# [INFORMATION SUPPLIED]

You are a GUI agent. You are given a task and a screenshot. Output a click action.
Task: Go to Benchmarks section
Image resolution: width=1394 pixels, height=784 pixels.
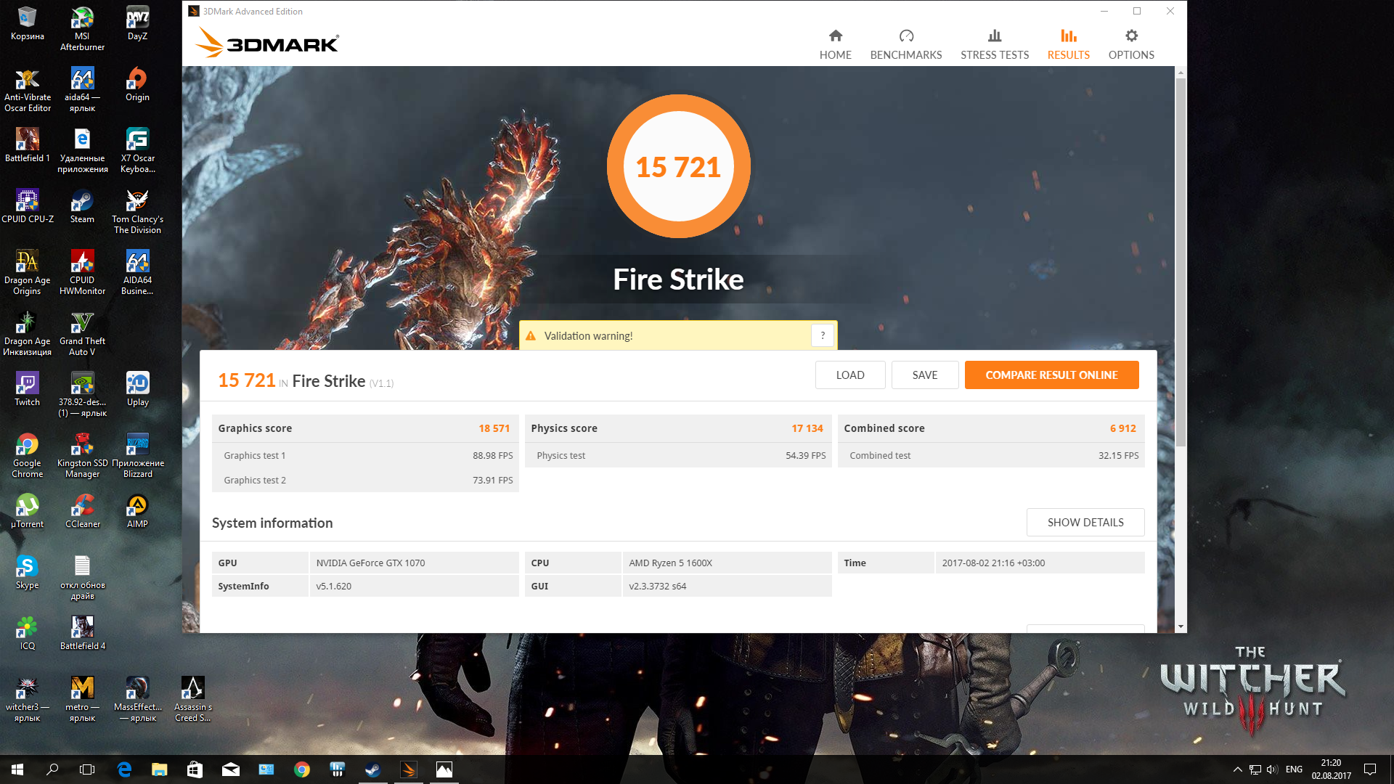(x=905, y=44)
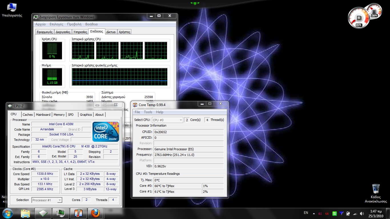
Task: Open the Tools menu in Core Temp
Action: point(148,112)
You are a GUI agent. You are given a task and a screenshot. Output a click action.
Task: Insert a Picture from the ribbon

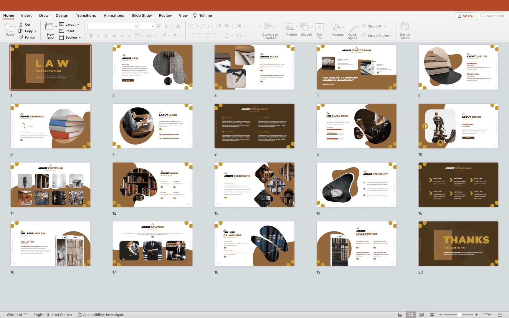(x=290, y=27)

# [TASK INSTRUCTIONS]
Rewrite the entries from the beginning through the line that has "Action: point(148,112)", swapping "Benchmarks" for "Performance" and changing nothing else. Leave the pictures out.

# [FULL SOLUTION]
You are a GUI agent. You are given a task and a screenshot. Output a click action.
Task: Go to Performance section
Image resolution: width=1394 pixels, height=784 pixels.
(x=905, y=44)
Task: Open the Tools menu in Core Temp
Action: point(148,112)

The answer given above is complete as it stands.